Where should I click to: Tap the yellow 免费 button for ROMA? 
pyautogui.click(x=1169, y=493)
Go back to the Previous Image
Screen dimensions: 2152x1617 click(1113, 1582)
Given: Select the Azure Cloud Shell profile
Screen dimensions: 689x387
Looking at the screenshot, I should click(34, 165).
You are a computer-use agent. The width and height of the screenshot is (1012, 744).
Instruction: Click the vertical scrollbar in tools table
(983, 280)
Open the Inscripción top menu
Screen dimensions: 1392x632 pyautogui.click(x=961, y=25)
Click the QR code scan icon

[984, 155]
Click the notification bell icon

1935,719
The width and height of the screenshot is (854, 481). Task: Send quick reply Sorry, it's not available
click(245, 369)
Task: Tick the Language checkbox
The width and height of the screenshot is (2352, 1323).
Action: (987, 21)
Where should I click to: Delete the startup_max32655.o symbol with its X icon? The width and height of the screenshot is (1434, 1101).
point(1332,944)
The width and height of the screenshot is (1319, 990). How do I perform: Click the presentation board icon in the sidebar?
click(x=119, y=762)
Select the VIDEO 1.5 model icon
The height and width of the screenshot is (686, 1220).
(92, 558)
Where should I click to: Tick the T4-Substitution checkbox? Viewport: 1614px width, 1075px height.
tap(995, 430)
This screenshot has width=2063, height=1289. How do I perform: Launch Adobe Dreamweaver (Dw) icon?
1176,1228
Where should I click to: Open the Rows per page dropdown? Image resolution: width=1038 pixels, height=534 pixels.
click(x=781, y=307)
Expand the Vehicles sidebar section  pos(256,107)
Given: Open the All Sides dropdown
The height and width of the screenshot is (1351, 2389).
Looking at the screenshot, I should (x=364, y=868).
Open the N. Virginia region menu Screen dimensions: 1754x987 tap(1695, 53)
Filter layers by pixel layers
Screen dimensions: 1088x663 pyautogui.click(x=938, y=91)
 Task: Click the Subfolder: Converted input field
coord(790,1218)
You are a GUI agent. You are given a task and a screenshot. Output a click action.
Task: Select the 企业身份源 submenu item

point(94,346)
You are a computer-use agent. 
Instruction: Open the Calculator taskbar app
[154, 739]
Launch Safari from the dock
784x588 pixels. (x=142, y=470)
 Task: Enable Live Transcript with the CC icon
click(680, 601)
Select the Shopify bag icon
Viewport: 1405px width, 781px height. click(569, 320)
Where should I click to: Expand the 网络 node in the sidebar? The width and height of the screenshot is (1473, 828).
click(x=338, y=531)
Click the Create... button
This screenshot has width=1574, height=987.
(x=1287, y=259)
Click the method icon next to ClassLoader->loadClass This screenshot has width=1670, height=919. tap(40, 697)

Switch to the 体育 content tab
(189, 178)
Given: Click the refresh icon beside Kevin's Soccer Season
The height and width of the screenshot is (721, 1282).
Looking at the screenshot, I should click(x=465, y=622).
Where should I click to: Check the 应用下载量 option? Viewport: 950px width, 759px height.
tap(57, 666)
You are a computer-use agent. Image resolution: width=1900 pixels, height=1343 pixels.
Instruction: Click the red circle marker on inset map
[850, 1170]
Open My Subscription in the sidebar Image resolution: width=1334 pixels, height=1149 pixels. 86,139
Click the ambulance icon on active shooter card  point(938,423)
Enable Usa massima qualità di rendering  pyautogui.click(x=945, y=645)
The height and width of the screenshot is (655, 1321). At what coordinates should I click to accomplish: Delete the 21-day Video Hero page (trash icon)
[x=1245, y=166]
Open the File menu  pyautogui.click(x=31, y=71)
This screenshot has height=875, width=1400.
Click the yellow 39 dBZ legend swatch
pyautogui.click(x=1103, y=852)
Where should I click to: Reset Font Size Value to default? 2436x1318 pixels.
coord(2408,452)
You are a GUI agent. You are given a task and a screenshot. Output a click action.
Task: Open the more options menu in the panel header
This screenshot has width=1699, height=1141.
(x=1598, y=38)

__________

Among the records above, only the lines between the line holding "Where should I click to: Tick" and the line holding "Expand the Vehicles", inclusive, are to be output, exactly as written.

• **Exercise answer**:
Where should I click to: Tick the T4-Substitution checkbox? Viewport: 1614px width, 1075px height.
tap(995, 430)
This screenshot has width=2063, height=1289. How do I perform: Launch Adobe Dreamweaver (Dw) icon?
1176,1228
Where should I click to: Open the Rows per page dropdown? Image resolution: width=1038 pixels, height=534 pixels.
click(x=781, y=307)
Expand the Vehicles sidebar section  pos(256,107)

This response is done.